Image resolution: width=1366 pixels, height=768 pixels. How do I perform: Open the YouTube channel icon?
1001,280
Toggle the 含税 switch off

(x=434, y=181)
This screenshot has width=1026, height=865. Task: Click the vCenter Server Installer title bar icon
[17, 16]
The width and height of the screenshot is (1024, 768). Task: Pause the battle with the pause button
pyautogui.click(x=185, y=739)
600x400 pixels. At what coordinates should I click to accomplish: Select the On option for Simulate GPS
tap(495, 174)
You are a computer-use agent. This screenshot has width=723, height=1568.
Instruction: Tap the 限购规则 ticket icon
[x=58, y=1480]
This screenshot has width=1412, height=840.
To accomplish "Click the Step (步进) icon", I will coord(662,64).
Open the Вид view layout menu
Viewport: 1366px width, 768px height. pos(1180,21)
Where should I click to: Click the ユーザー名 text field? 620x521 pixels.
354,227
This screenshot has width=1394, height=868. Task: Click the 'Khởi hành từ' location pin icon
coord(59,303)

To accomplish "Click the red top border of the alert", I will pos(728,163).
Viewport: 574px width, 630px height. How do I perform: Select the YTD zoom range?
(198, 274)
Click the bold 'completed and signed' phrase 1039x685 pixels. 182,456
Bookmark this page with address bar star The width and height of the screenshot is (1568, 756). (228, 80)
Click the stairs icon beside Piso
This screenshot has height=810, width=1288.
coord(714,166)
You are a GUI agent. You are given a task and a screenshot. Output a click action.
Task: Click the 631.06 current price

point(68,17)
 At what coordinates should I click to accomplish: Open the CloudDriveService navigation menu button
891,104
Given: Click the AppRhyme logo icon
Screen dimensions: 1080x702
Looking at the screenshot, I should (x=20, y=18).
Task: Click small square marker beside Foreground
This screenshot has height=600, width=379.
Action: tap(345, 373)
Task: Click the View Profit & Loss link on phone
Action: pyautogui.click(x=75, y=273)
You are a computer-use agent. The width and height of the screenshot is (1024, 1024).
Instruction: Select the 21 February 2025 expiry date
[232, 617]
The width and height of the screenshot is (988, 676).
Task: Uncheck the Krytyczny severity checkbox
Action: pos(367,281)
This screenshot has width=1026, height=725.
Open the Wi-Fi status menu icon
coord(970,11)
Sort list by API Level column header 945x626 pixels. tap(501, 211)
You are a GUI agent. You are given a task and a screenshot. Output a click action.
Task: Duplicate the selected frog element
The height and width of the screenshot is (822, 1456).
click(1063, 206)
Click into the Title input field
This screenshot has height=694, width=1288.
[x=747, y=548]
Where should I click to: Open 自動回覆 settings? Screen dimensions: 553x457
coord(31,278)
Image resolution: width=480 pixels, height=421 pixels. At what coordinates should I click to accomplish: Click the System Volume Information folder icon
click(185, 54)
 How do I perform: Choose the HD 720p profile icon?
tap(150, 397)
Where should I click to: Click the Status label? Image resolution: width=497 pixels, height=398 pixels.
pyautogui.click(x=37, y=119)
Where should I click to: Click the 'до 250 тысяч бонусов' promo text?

What to do: Which lines in the listing hold the word "will"? Copy them out.

Written reply:
To accomplish "Click the Step (步进) icon", I will coord(662,64).
To accomplish "Click the red top border of the alert", I will pos(728,163).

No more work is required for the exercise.